Task description: Your answer must match, word for word, the lines from the one holding "Instruction: Expand the Add to submenu" through the final line below, with pictures excluded.

------------------------------------------------------------------------

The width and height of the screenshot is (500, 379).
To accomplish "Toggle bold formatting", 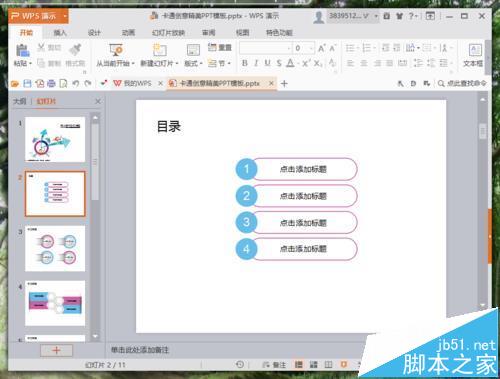I will pos(244,63).
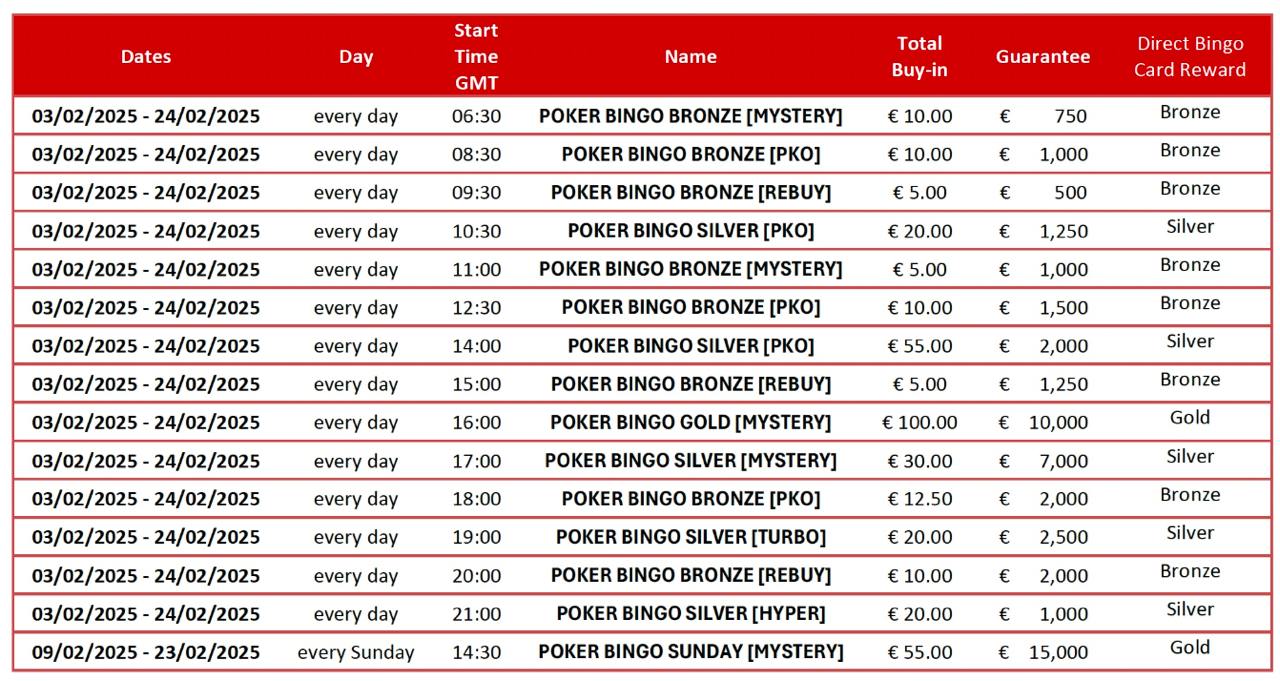
Task: Click the 09/02/2025 - 23/02/2025 date range
Action: pos(146,652)
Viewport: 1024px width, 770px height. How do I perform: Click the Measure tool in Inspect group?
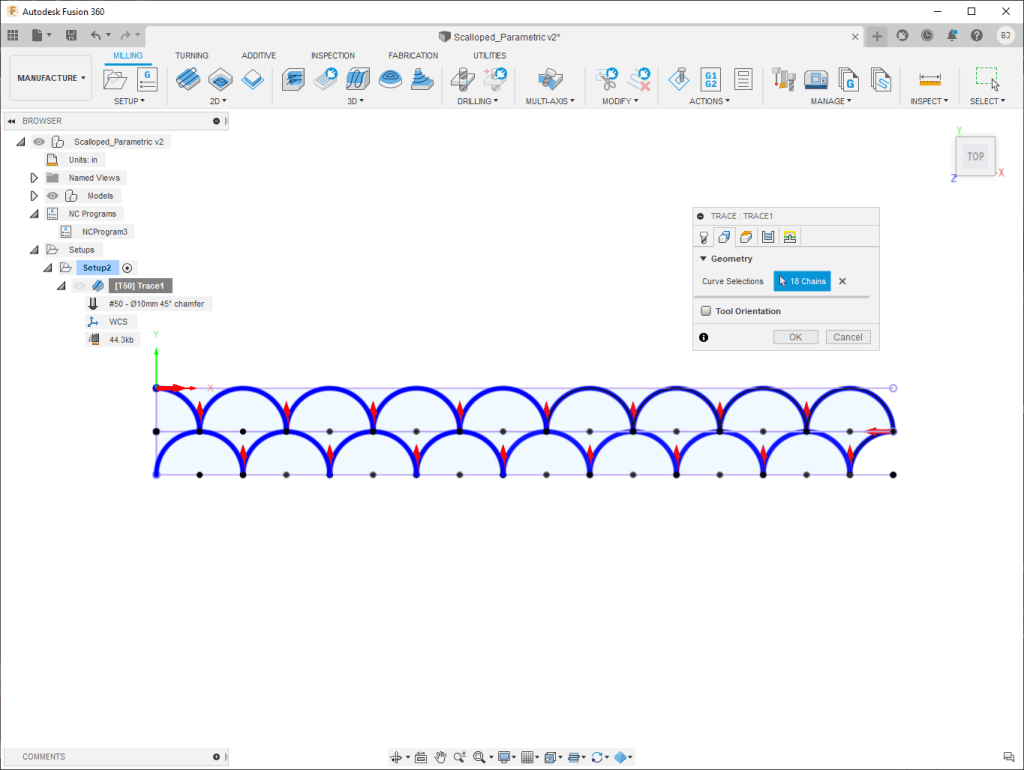click(930, 78)
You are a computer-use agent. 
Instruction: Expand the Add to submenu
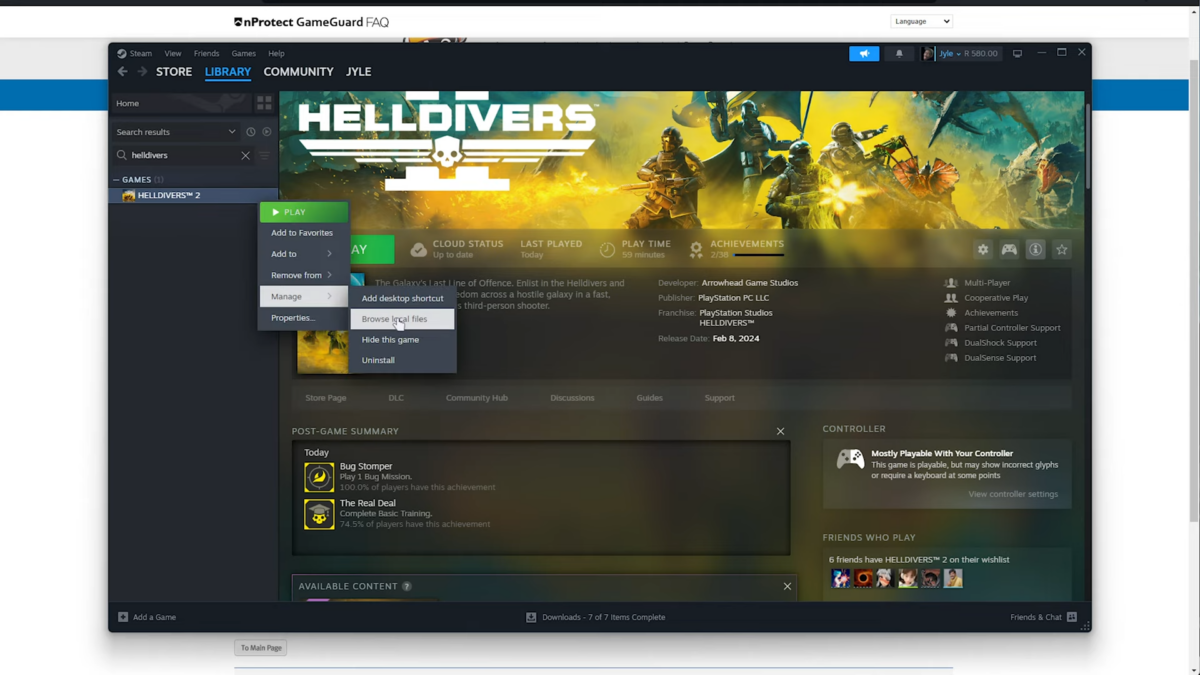tap(302, 254)
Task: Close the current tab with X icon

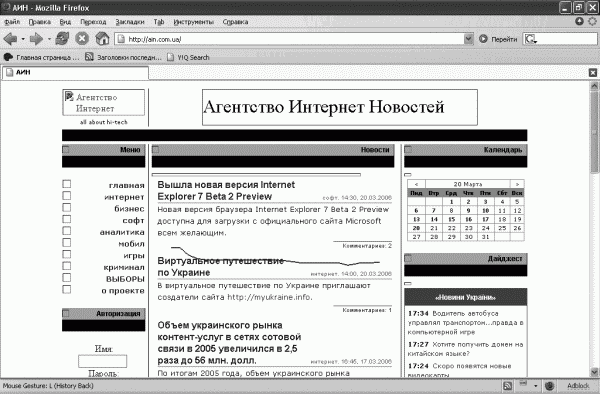Action: (593, 73)
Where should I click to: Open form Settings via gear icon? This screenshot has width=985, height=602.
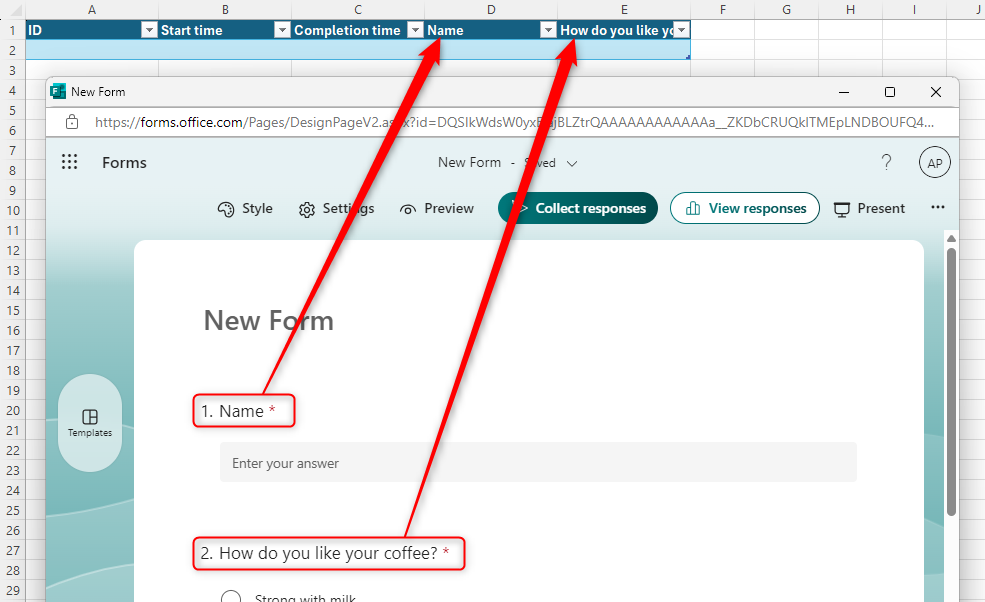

------------------------------------------------------------------------

Exercise answer:
Instruction: Expand the Add to submenu
tap(302, 254)
Task: Close the current tab with X icon

Action: (593, 73)
Where should I click to: Open form Settings via gear icon? This screenshot has width=985, height=602.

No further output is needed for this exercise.